Friday, November 30, 2007

I haven't written anything good in a month.

It bothers me to write nothing I like.
It sucks to suck.

If I can't write anything good I can still be of use if I can point to writers who can.
Nabokov, Bellow, Helprin, O'Connor, Frost, I know you've heard those names.
Here are some I've been drawn to that aren't as widely appreciated:

1st, a few of the writers I read to learn how to write sentences:

Lee K. Abbott.
Texas. Football. Girls. Hubris. Divorce. Disappointment.

Martin Luther King, Jr. Speeches and writings. Oh my. Visuals. Writing meant to be spoken. Spoken words that live in the air. You want to write commercials on the TV you've got to write sentences people can see. Not even poets do it as well as he did.
Shalom Auslander. This is a book of short stories. He also just wrote a memoir. They read the same. God, profanity, self-disgust. It's like looking in a mirror.
Lynda Barry. Cartoonist & writer. I'm not much of a woman.
So when Ms. Barry is writing about the interior struggles of a young woman I should probably feel as if I don't get it.
I do, though.
The comic strip format can train your mind not only for sentences but for film sentences.
The word balloons and having to know what's being seen while somone is talking is crazy good for you.
Go look in the basement for your old ones. Read the Sunday paper.
Let this in as far as you can. Maybe you'll be lucky and it will unman you enough you'll pick up Emily Dickinson again.

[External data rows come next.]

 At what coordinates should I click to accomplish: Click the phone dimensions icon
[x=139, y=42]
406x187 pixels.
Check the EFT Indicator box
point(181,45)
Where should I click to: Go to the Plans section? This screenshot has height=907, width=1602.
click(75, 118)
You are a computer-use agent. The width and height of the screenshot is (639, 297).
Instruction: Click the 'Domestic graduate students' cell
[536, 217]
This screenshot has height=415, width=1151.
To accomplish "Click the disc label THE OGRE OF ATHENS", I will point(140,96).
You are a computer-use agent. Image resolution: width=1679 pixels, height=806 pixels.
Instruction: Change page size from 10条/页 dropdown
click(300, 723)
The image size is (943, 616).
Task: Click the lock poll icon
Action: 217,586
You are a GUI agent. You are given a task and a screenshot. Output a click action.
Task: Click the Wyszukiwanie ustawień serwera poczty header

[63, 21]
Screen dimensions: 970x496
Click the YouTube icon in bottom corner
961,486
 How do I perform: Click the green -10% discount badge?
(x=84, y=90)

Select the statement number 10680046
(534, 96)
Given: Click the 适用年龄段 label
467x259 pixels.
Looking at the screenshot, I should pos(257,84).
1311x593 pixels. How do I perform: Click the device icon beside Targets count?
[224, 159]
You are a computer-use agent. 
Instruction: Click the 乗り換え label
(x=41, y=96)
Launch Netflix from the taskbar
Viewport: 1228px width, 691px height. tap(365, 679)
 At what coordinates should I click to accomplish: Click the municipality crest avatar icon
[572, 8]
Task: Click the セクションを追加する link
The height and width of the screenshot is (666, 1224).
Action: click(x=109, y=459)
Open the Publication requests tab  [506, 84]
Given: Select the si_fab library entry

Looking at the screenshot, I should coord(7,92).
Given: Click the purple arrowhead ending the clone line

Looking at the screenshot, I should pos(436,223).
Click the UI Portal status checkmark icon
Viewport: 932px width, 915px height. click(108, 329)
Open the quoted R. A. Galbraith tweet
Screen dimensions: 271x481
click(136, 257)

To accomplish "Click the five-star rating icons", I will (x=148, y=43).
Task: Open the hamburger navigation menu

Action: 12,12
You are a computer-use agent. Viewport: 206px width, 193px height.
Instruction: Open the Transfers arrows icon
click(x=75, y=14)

Wendell Berry. Farmer. You can tell.
Heck, this could go on for pages, boring you into losing your interest in sitting down with just one writer and letting his or her cadences sound in your head.
But I can't say sentences without naming a few more.
Mark Twain, Abraham Lincoln, P.G. Wodehouse.
Wislawa Szymborska, Lucille Clifton, Mary Oliver.
I have to stop.
Arrgh.
p.s. If you start with a Jeeves book by P.G. Wodehouse you'll be happy you did.